BUREAUCRATIC BRITAIN

Paedophilia as a ludicrous excuse for dictating to people

Fairlands Valley Park in Stevenage, Herts, in the UK told a man that he could not take a photograph of his OWN SON at a public swimming pool without first getting permission from everyone who was at the pool at the time. "It's absolutely ludicrous - red tape gone mad. What bureaucratic numbskull trying to justify his fatcat wage thought that one up?" asked angry dad Barry Jackson after being told by a lifeguard that taking photos at the pool was banned. "What next? Will they ban cameras on beaches or in parks?"

The pools are owned by Stevenage Borough Council but run by Stevenage Leisure Ltd. The company defended the rules, designed to stop paedophiles. A spokesman said: "It is our duty to protect children using the paddling pool."

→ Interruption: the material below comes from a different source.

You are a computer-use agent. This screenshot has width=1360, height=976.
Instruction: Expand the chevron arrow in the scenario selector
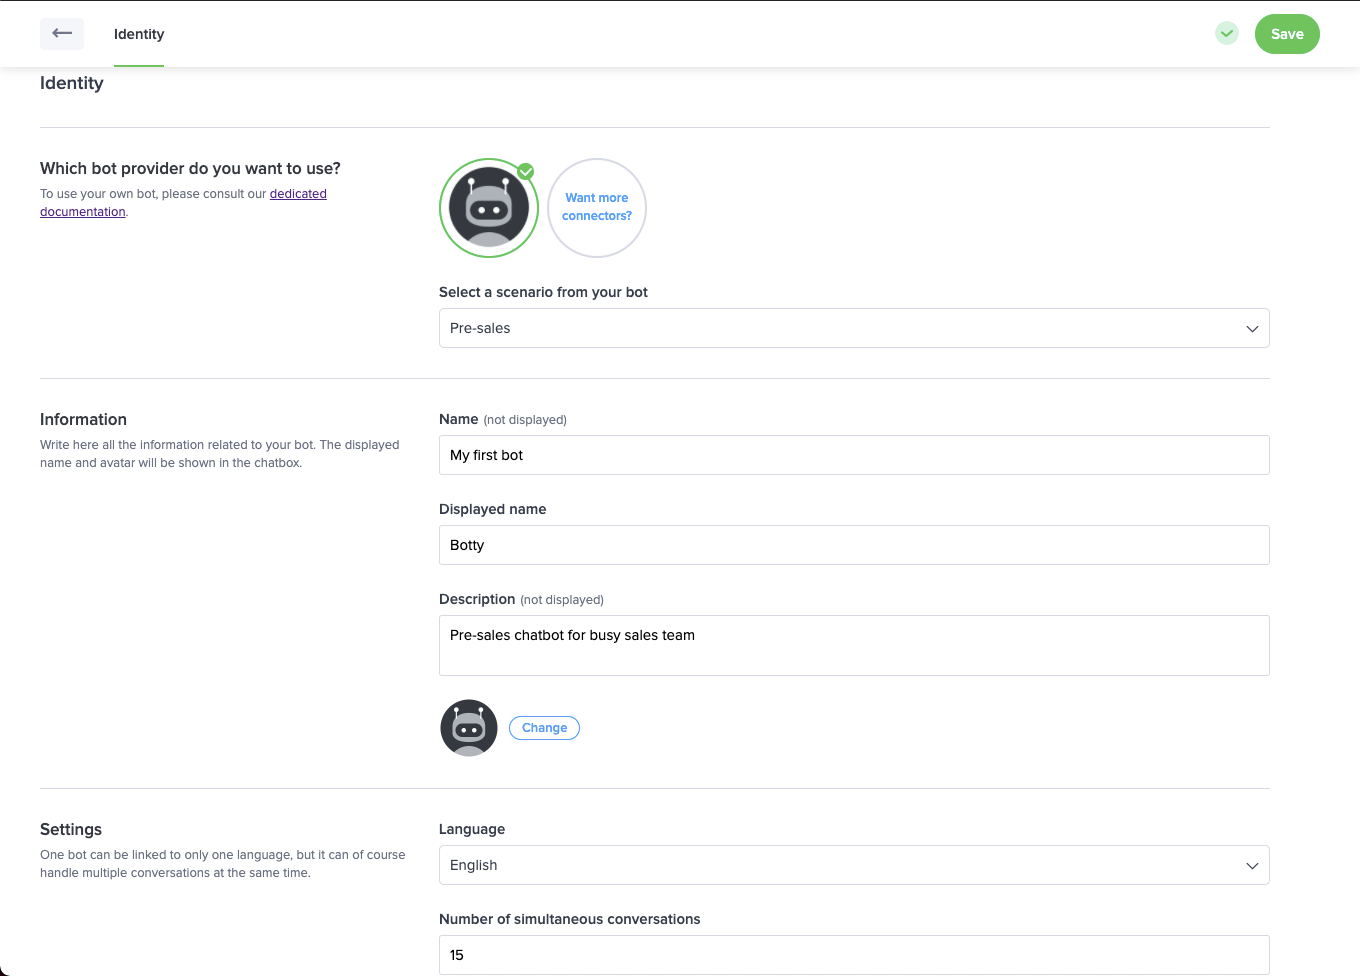pyautogui.click(x=1252, y=329)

Photographing your own kid in public is paedophilia? If that is their idea of paedophilia you can be sure the real paedophiles are cruising free

UK Sun 3-Aug-04. (Via Jerry Lerman).



DISHONEST POLITICAL VOCABULARY

Just some excerpts from an excellent article on the way political jargon is being used to mislead:

"Investments in . . ."

Politicians are not known for candor. So it is not surprising that pork-barrel projects are often referred to as "investments." The terminology of investments -- with its suggestion of stock market-like returns -- eases the minds of taxpayers. Thus, elected officials trumpet "major new investments in . . . education, Medicare, health care, homeland security, energy independence, the environment, compassion, and the unemployed." It is a vain struggle to remember the last time you heard a politician say that the government should increase "spending." In our feel-good society, spending is continually targeted for cuts, while so-called investments enjoy funding increases -- even from that great mass of officeholders who describe themselves as "fiscally responsible."

"Undocumented Worker"

Often used to describe illegal immigrants, the term "undocumented worker" brings to mind the quip about the Holy Roman Empire: it was neither holy, nor Roman, nor an empire. Indeed, millions of supposedly undocumented workers do possess documents (albeit fraudulent or expired ones), and a significant proportion of these individuals are not workers, but rather criminals or scammers looking to game the system. Politicians use the term to avoid criticism and to dodge meaningful debate, while the media prefer this politically correct platitude over accuracy. As Edward Abbey has written:

The perfectly correct terms 'illegal alien' and 'illegal immigrant' can set off charges of xenophobia . . . [so] [t]he only acceptable euphemism, it now appears, is something called undocumented worker. Thus the pregnant Mexican woman who appears, in the final stages of labor, at the doors of the emergency ward of an El Paso or San Diego hospital, demanding care for herself and the child she's about to deliver, becomes an "undocumented worker."

"Nondiscrimination" . . . "Equal Opportunity" . . . "Affirmative Action"

Contractors and institutions that receive federal funds are required to include "equal opportunity" clauses in their contracts with the government. This sounds quite reasonable until one considers the government's Orwellian definition of equal opportunity. According to the Department of Labor, "equal opportunity . . . requires . . . affirmative action." Thus, businesses are responsible for developing a "utilization analysis" and hiring based upon "the presence of minorities and women having requisite skills in an area in which the contractor can reasonable [sic] recruit." The non-Orwellian term for such a policy is "quota."...

The government's "nondiscrimination" policies appear to be motivated by the same logic as the U.S. Supreme Court's Orwellian plurality opinion in the seminal Bakke case: "In order to get beyond racism, we must first take account of race . . . . And in order to treat some persons equally, we must treat them differently." Or, as Orwell put it in Animal Farm: "All animals are created equal, but some animals are more equal than others."